Friday, September 20, 2024

Botanizing With Seek at Indiana Dunes National Park

Things were going our way as we pulled into Indiana Dunes National Park. Swinging around the south side of the Great Lake on our way to Michigan from Chicago, we decided Indiana Dunes would be a good spot to see the shoreline. The cheerful attendant at the gate offered different options for admission. One was a $20 yearlong pass to all national parks for a senior like me. Now, that's a major perk for what still seems pretty modest longevity. 

A visit to the Chicago area offers a chance to see some wonderful restorations of the region's native habitats--prairies, oak savannas, wetlands, dunes--achieved over decades, in part through a consortium known as Chicago Wilderness. Bur oak savannas had disappeared altogether under a sea of nonnative buckthorn, and had to be recreated through botanical research, invasive plant removal, and the reintroduction of fire. 

It was surprising to learn that the Indiana Dunes, a product of receding glaciers and fluctuating lake levels that exposed sandy beaches to the wind, is the fifth most biodiverse national park, and is called the "Birthplace of Ecology." In 1986 Professor Henry Cowles of the newly formed University of Chicago started bringing his students to the dunes to study how a plant community develops over time. The dynamic dune landscape provided a gradient of stability ideal for studying plant succession, from the raw windblown sand of the lakeshore to the complex diversity of species growing on the older, more stable dunes further inland.   
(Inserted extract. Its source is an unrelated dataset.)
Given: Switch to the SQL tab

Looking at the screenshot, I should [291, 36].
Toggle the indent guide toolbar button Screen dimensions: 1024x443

Many of the dunes were mined and carted away long ago for sand. That any survive is a long story, told on wikipedia, featuring Chicago botanists and conservationists like Henry Cowles and Jens Jenson. Some credit for preservation is also due to a woman who in 1915 abandoned city life in favor of a shack on the dunes. Drawn to the spiritual power of the landscape, Alice Mabel Gray became known as "Diana of the Dunes", and advocated for their preservation. She's featured on the interpretive signage in the park.

"Her unusual, free-spirited lifestyle fascinated local townspeople and newspaper readers here and across the country, bringing national attention to the Indiana Dunes at a critical time of early conservation efforts."

Alice Gray's story triggers memories of Thoreau, and a character who lived on the beach in one of Steinbeck's novels--Cannery Row or Sweet Thursday. Thoreau spent two years at Walden Pond; Gray lived on the dunes for nine. 


For me, it was a chance to botanize. The pleasure of learning plants--their names, their shapes--is that you'll encounter the familiar no matter where you go. If you've gained some familiarity with the plant world, you'll find a lot of New Jersey in Indiana, and vice versa.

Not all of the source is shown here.